TASK
I am trying to pass a pathname/filename to awk in order to take advantage of its field seperator functionality. I want to parse a pathname/filename to see if it is within a user directory in a system. Example paths:
Absolute Paths:
/home/students/username # VALID
/home/staff/username # VALID
/home/students/username/anythingElse # VALID
/home/staff/username/anythingElse # VALID
/home/notAccountStorage/anythingElse # INVALID
Relative Paths (For Exmaple, where the pwd/current is /home/student/user/courseFiles):
../ # VALID /home/student/user
../otherDir # VALID /home/student/user/other
../. # VALID /home/student/user
../.. # INVALID /home/student
../../otherDir # INVALID /home/student/otherDir
CODE
My thoughts were to check if the string begins with a '/' then process for absolute path, else process for relative path.

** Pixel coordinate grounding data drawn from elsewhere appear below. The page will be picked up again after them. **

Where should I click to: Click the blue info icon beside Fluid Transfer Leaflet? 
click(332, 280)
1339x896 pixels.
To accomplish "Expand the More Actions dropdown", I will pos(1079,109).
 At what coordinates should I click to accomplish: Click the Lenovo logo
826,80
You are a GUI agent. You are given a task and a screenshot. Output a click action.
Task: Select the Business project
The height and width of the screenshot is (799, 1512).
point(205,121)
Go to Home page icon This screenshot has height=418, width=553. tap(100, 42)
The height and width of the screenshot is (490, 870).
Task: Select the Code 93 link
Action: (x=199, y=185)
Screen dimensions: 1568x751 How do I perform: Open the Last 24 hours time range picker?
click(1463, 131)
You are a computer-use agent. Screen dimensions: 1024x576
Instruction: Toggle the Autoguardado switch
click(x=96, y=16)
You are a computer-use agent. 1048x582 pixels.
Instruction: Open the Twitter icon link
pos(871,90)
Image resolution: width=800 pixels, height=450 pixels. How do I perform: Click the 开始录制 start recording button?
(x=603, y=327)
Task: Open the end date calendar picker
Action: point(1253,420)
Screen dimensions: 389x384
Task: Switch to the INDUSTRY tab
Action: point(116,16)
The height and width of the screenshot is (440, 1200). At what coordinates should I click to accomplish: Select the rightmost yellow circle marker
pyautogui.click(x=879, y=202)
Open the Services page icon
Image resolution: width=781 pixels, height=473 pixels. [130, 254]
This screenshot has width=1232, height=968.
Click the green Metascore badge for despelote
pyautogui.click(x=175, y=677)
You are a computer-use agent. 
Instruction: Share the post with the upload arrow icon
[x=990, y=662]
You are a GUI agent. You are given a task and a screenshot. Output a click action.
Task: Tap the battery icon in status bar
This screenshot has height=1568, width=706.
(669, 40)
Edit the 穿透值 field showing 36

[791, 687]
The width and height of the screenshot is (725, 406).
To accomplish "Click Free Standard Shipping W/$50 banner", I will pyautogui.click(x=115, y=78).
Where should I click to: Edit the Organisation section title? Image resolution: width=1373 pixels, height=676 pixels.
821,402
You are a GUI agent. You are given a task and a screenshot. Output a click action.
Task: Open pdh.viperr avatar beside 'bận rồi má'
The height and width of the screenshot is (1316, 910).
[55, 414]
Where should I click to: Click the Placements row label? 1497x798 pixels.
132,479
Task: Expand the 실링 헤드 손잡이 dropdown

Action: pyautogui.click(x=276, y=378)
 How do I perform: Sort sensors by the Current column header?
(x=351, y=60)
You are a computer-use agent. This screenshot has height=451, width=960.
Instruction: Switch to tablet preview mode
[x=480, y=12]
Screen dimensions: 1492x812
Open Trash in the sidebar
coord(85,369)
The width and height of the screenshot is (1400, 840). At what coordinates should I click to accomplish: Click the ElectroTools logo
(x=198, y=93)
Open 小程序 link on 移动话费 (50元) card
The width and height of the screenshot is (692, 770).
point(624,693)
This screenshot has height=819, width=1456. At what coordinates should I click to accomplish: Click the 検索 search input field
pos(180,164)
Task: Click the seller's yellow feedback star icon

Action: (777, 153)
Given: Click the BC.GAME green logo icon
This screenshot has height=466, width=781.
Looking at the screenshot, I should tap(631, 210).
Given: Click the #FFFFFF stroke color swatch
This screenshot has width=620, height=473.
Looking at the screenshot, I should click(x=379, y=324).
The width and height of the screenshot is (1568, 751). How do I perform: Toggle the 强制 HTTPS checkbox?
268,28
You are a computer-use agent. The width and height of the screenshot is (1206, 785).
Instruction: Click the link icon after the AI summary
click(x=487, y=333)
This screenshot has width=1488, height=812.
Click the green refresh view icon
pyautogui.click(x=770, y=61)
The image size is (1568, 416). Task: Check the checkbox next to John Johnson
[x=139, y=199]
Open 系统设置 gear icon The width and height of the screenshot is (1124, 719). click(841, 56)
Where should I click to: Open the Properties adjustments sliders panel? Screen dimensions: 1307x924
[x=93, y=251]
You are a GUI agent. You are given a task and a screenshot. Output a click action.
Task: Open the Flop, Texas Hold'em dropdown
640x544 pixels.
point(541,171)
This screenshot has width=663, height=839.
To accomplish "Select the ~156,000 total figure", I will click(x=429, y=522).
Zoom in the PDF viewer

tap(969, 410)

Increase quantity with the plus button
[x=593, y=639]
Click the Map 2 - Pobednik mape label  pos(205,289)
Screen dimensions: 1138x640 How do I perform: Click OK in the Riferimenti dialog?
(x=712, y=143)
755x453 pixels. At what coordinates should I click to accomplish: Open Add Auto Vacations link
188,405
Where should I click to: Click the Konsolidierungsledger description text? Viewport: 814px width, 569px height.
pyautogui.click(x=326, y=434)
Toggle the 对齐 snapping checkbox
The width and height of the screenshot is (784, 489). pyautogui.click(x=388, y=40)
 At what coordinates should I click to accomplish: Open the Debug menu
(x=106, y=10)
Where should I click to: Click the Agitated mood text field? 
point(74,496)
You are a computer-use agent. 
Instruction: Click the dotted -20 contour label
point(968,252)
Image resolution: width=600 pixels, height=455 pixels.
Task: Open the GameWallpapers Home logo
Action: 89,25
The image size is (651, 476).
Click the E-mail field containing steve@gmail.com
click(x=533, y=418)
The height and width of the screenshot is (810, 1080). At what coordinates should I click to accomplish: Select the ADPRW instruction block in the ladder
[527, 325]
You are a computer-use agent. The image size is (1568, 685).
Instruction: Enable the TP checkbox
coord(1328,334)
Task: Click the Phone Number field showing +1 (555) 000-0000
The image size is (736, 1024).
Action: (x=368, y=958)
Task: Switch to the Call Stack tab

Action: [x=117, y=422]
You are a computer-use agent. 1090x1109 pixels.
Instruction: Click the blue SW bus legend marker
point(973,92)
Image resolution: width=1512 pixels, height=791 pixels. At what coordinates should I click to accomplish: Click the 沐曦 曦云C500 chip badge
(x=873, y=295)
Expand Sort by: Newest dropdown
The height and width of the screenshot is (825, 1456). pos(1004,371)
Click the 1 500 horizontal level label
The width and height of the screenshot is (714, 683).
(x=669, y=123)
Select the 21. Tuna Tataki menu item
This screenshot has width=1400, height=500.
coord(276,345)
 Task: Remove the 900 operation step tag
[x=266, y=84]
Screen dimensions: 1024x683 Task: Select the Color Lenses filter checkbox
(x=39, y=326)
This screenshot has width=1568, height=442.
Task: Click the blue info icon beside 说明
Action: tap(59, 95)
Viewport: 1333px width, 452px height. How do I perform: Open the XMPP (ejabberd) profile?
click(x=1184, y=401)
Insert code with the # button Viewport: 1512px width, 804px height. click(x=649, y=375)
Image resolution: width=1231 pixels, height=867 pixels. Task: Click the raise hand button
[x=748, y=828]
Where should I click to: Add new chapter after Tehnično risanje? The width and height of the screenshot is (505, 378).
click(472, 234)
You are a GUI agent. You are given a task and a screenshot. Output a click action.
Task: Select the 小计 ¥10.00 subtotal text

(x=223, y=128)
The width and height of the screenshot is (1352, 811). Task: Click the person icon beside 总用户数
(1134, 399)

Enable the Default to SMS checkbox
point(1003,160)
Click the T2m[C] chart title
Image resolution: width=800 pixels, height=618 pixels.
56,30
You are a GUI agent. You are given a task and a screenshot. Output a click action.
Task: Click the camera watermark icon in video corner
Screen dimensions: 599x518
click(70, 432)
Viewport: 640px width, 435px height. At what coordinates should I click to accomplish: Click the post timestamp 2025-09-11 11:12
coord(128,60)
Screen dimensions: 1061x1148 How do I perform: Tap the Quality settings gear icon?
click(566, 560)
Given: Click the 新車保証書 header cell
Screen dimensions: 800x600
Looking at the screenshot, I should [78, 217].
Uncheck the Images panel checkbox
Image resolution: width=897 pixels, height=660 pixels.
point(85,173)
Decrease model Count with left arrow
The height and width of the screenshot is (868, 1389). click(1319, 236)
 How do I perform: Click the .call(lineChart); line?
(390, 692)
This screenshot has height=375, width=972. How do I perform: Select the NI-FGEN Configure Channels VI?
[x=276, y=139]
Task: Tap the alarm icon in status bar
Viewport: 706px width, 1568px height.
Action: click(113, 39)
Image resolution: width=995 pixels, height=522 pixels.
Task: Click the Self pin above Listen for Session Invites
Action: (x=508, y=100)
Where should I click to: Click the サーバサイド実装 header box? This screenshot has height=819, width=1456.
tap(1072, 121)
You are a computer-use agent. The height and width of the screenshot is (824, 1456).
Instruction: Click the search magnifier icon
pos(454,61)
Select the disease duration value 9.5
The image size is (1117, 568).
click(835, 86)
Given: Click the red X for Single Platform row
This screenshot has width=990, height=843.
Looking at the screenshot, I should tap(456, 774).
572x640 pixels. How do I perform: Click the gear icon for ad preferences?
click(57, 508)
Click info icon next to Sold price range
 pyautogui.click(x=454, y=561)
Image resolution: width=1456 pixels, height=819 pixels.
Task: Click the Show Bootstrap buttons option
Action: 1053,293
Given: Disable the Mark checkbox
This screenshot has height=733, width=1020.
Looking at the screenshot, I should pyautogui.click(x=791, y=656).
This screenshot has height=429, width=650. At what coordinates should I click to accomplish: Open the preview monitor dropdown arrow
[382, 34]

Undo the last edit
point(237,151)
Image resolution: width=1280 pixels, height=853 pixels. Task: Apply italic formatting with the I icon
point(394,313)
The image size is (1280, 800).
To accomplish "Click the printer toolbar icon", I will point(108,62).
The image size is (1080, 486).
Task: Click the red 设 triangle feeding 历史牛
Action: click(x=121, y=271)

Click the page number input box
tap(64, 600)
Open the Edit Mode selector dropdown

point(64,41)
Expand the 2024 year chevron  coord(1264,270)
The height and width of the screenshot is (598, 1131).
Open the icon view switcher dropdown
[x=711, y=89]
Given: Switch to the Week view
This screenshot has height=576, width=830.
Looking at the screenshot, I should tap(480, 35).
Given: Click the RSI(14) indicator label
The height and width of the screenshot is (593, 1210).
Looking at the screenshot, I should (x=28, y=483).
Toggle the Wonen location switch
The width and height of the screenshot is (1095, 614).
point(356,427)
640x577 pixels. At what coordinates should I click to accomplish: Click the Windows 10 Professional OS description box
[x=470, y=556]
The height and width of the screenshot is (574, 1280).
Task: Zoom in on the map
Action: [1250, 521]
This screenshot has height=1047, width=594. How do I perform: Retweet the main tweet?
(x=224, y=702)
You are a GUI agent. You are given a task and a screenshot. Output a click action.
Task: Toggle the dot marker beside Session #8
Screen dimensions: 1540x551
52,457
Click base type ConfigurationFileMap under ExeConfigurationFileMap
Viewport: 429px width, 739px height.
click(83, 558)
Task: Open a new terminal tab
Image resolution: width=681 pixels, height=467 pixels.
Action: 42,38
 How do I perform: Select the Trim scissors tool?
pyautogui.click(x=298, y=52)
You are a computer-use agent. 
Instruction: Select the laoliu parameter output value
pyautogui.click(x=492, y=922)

AWK code along the lines of:
awk -F="/" ' BEGIN { directoryAccentCount=0 \
isValid=$FALSE; \
} \
{ \
# If the string starts with a "/", path is absolute \
if ( $0 ~ /^\// ) { \
# If either Student/Staff && Number of Fields must be great than 2 \
if ( ($2 == "student" || $2 == "staff") && NF > 2 ) isValid=$TRUE \
} else { \
# Path is relative \
for (i = 1; i <= NF; i++) { \
# Count how many directories the User wants to ASCEND towards ROOT \
if ( $i ~ /\.\./ ) { directoryAccentCount++ } \
# If the difference between the Number of Fields and \
# the Accent Count is greater than 2, isValid=$TRUE \
difference=(NF - $directoryAccentCount) \
if ( $difference > 2 ) isValid=$TRUE \
} \
} \
END { print $0 ":" $isValid }' << HERE $providedPath
HERE
ERROR
I have tried variations of the above code, but awk keeps attempting to follow the file path, open the file, and process the file's text. I want to process the path itself.
awk: fatal: file `noCopyDir1' is a directory
Simplified logic to determine directory ascent/decent only in the case of relative paths. The awk script takes advantage of looping through the fields one by one and returns a negative value when moving towards the root and a positive value when moving away from root.
This is an essential step in determining whether a file path advances outside of user accounts in a system or remains within a user directory, which is how I am applying the script, however, it can be used in many other cases.